Again, McCormack is good enough to make much of this work. You can always feel the tenderness beneath her rage, which isn’t always the case in these scenarios, and in the scenes where the two talk honestly with each other about what they want, she and Holt McCallany give you a good sense of how these two work as a couple. But there’s still an element of Theresa just being the show’s main way to keep us from getting to the preordained climax, and no one character can handle that much focus. Again, the scenes with Lights and his daughter, where she gets upset with him over how signs of boxer dementia keep appearing, are a stronger version of this, and I hope the show eventually slides more toward this read of the family scenes.

But, hey, the rest of “Cakewalk” was pretty darn solid, right? I particularly enjoyed Bill Irwin turning up as Brennan. Irwin’s a great, great actor, and I love the way he puts such interesting spins on all of his lines or the way he lays out to Lights just how much Lights caused him trouble and money with his stunt at the brunch. Plenty of shows would have ignored the fallout from that event, but this show both grasps that it needs to get rid of it as quickly as possible but can also make that a fairly intriguing plot point, especially when it comes to the show’s investigations of Lights’ fame. His fame makes it seem like it’ll be easy to just bury the story (he asks the reporter to stop looking into it, and it seems, for a time, like that will happen), but it also makes the story too potentially amazing to pursue. After all, if times are tough for boxers, they’re tougher for boxing writers. At newspapers.

The episode also gives us our first extended look at the current shape of Lights in the ring, as he takes on the young guy his father is so hyped up on as a possible contender. The show needs to nail the boxing sequences to have any hope of being taken seriously, and this one worked. It gave you a good sense of how Lights is a little rusty but also a good sense of how he’s been able to keep his game pretty tight since he was last in the ring. Sure, he works out, but how often does he spar, particularly with his wife not wanting him doing anything of the sort? The fight isn’t the prettiest in the world, but it lets us see, better than the pilot, that Lights is a force to be reckoned with when he’s in fighting trim.

And that’s what “Cakewalk” is here for, more than anything else. This is all about building these characters, building this world. We already have a pretty solid idea of where we’re headed, so the show is going to need to make us care about the struggles of these people along the way before we get reinvested in something as old and clichéd as the comeback fight. We’re already getting a good sense of who Lights is and what drives him, and the threat of his money woes is palpable. But in “Cakewalk,” we start to fill in the details around him. Who’s his dad? Who’s his brother? Who’s his (just met) sister? And how does his condition fit into the way he lives his life? There’s some great stuff here.
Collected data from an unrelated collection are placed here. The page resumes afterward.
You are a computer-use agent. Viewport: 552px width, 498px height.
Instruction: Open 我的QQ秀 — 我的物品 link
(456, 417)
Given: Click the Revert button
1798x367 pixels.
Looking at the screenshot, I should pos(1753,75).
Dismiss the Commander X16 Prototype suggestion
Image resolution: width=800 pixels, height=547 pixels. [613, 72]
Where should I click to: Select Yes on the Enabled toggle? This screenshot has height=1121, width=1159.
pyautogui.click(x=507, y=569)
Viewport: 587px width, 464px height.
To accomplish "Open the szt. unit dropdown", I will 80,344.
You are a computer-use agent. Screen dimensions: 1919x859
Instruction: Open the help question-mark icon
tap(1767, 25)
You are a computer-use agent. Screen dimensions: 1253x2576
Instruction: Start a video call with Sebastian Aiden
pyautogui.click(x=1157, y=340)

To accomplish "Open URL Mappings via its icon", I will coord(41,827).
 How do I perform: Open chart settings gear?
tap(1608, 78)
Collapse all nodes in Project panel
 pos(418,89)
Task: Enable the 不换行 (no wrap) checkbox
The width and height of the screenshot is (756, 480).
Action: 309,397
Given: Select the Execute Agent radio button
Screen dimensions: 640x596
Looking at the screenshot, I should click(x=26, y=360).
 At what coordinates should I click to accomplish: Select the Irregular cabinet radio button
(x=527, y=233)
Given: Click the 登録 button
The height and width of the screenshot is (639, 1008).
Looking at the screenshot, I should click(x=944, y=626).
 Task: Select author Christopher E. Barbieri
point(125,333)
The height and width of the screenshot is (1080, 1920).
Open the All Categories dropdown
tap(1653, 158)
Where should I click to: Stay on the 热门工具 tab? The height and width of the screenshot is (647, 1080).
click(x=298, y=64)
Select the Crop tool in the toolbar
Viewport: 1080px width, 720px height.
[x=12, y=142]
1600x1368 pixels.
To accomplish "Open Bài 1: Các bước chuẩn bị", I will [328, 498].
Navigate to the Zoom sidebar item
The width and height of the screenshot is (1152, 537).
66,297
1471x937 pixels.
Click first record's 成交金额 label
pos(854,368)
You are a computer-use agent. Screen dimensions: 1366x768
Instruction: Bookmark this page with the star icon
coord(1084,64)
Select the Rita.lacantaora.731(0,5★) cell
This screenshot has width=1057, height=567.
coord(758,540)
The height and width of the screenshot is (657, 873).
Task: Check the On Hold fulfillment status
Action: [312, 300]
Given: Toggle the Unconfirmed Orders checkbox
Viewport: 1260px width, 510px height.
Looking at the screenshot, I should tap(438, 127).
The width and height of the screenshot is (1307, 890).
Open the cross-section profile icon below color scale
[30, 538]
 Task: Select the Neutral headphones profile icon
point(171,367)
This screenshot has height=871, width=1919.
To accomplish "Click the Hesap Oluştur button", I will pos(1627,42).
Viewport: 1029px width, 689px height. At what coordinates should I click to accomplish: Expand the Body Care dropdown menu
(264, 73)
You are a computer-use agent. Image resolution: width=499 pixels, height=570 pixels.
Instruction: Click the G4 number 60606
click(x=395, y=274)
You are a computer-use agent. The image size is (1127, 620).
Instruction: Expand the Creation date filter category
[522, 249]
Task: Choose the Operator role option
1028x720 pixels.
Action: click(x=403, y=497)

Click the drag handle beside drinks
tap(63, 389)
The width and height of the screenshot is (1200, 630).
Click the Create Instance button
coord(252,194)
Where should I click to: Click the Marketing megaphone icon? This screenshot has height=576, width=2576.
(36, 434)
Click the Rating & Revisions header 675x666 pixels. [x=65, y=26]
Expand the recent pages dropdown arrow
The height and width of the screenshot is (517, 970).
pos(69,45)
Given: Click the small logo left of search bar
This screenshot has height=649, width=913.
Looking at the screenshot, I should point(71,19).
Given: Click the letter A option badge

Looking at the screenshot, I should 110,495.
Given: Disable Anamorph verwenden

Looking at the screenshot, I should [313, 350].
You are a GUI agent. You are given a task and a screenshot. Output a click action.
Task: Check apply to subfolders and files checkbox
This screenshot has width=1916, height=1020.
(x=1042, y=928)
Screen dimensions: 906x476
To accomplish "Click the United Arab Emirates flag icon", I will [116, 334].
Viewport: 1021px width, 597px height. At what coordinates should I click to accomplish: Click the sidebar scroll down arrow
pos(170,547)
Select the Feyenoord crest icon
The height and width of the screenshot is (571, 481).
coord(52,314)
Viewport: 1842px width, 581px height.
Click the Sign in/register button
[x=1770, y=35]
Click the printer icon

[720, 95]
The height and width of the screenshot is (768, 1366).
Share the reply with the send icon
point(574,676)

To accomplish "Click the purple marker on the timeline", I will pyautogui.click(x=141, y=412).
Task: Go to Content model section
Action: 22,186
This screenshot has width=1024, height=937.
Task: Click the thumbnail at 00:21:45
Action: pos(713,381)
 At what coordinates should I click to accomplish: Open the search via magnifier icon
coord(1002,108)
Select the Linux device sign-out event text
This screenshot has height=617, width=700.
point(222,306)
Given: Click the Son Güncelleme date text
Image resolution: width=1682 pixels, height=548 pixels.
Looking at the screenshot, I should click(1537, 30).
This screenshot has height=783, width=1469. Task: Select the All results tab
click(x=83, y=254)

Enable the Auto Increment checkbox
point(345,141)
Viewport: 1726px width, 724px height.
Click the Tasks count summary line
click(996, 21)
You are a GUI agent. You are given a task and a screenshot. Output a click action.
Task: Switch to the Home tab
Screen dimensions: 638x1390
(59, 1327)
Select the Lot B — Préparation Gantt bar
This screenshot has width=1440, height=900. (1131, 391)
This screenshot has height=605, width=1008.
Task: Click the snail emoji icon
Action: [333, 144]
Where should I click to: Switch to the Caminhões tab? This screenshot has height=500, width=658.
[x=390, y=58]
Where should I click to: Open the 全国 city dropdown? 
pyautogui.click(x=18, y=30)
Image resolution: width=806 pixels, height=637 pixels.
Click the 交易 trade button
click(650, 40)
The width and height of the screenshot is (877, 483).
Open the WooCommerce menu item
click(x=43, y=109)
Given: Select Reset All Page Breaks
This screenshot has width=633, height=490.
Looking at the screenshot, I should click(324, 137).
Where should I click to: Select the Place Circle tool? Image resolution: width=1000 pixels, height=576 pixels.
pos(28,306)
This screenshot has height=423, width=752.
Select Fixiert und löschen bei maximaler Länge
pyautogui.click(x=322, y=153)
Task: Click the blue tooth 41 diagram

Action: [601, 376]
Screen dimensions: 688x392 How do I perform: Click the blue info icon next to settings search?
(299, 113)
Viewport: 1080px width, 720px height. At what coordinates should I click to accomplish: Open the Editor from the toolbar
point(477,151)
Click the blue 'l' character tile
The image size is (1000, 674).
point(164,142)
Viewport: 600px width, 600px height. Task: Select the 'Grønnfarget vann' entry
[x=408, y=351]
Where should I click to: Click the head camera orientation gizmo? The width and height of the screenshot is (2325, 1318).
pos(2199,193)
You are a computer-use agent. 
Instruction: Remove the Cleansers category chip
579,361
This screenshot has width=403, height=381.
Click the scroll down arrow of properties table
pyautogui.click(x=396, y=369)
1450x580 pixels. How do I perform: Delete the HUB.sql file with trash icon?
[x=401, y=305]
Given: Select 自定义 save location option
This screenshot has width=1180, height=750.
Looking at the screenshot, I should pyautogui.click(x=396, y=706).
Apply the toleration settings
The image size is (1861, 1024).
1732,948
I just wish the things standing in Lights’ way weren’t things I had seen millions of times before.

Stray observations:

  • Who’s the guy who plays the cop that’s on the take from Brennan? I feel like I’ve seen him in millions of things, but the FX screeners don’t include guest star info.
  • Also, who recorded the cover of “Que Sera Sera” that played over the closing montage (of Lights at the birthday party)?
  • Are we supposed to think the identity of the black guy’s shooter is a mystery? I mean, is there any way it’s NOT Brennan?
  • Normally, having the main character be really good with kids is a lazy place to go, but McCallany seems to be so genuinely good with kids that it’s fun to see the kids overrun Lights at the birthday party.